Here is an example implementation:

Topology builder = new Topology();

// add the source processor node that takes Kafka topic "source-topic" as input
builder.addSource("Source", "source-topic")

    // add the WordCountProcessor node which takes the source processor as its upstream processor
    .addProcessor("Process", () -> new WordCountProcessor(), "Source")

    // add the count store associated with the WordCountProcessor processor
    .addStateStore(countStoreSupplier, "Process")

    // add the sink processor node that takes Kafka topic "sink-topic" as output
    // and the WordCountProcessor node as its upstream processor
    .addSink("Sink", "sink-topic", "Process");

Here is a quick explanation of this example:

  • A source processor node named "Source" is added to the topology using the addSource method, with one Kafka topic "source-topic" fed to it. You can specify optional key and value deserializers to read the source, like Confluent GenericAvroSerde and SpecificAvroSerde.
  • A processor node named "Process" with the pre-defined WordCountProcessor logic is then added as the downstream processor of the "Source" node using the addProcessor method.
  • A predefined persistent key-value state store is created and associated with the "Process" node, using countStoreSupplier.
  • A sink processor node is then added to complete the topology using the addSink method, taking the "Process" node as its upstream processor and writing to a separate "sink-topic" Kafka topic. Note that users can also use another overloaded variant of addSink to dynamically determine the Kafka topic to write to for each received record from the upstream processor.

In this topology, the "Process" stream processor node is considered a downstream processor of the "Source" node, and an upstream processor of the "Sink" node. As a result, whenever the "Source" node forwards a newly fetched record from Kafka to its downstream "Process" node, the WordCountProcessor#process() method is triggered to process the record and update the associated state store. Whenever context#forward() is called in the WordCountProcessor#punctuate() method, the aggregate key-value pair will be sent via the "Sink" processor node to the Kafka topic "sink-topic". Note that in the WordCountProcessor implementation, you must refer to the same store name "Counts" when accessing the key-value store, otherwise an exception will be thrown at runtime, indicating that the state store cannot be found. If the state store is not associated with the processor in the Topology code, accessing it in the processor’s init() method will also throw an exception at runtime, indicating the state store is not accessible from this processor.

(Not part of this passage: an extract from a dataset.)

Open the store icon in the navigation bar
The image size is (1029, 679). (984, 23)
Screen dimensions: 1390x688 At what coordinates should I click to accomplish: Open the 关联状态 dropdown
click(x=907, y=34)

Now that you have fully defined your processor topology in your application, you can proceed to running the Kafka Streams application.

Describing a Topology

After a Topology is specified, it is possible to retrieve a description of the corresponding DAG via #describe() that returns a TopologyDescription. A TopologyDescription contains all added source, processor, and sink nodes as well as all attached stores. You can access the specified input and output topic names and patterns for source and sink nodes. For processor nodes, the attached stores are added to the description. Additionally, all nodes have a list to all their connected successor and predecessor nodes. Thus, TopologyDescription allows to retrieve the DAG structure of the specified topology. Note that global stores are listed explicitly because they are accessible by all nodes without the need to explicitly connect them. Furthermore, nodes are grouped by SubTopology, where each SubTopology is a group of processor nodes that are directly connected to each other (i.e., either by a direct connection–but not a topic–or by sharing a store). During execution, each SubTopology will be processed by one or multiple tasks. Thus, each SubTopology describes an independent unit of works that can be executed by different threads in parallel. Describing a Topology before starting your streams application with the specified topology is helpful to reason about tasks and thus maximum parallelism (we will talk about how to execute your written application later in this section). It is also helpful to get insight into a Topology if it is not specified directly as described above but via Kafka Streams DSL.